- Collins at the 2013 meeting of the North-East ETS
- Born: Clifford John Collins 1954 (age 71–72)

Academic background
- Education: Massachusetts Institute of Technology (BS, MS) Faith Evangelical Lutheran Seminary (MDiv) University of Liverpool (PhD)
- Thesis: Homonymous Verbs in Biblical Hebrew (1988)

Academic work
- Discipline: Biblical studies
- Institutions: Covenant Theological Seminary

= C. John Collins =

American biblical scholar (1954-)

Clifford John "Jack" Collins (born 1954) is an engineer and professor of Old Testament at Covenant Theological Seminary, where he has served since 1993.

== Life and career ==
Collins graduated from the Massachusetts Institute of Technology (MIT) with a Bachelor of Science (B.S.) and a Master of Science (M.S.) in computer science and systems engineering.

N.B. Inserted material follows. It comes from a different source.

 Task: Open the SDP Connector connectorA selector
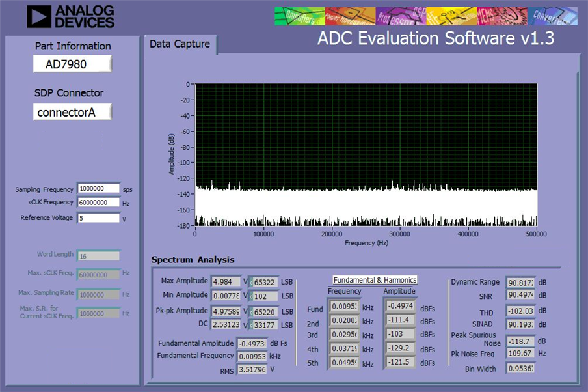click(72, 112)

He then earned a Master of Divinity (M.Div.) from Faith Evangelical Lutheran Seminary and a Ph.D. in Biblical Hebrew linguistics from the School of Archaeology and Oriental Studies at the University of Liverpool.

Collins was Old Testament Chairman for the ESV Study Bible, served as ESV Text Editor for The English-Greek Reverse Interlinear New Testament (Crossway, 2006), and is Old Testament Editor of the English Standard Version Study Bible.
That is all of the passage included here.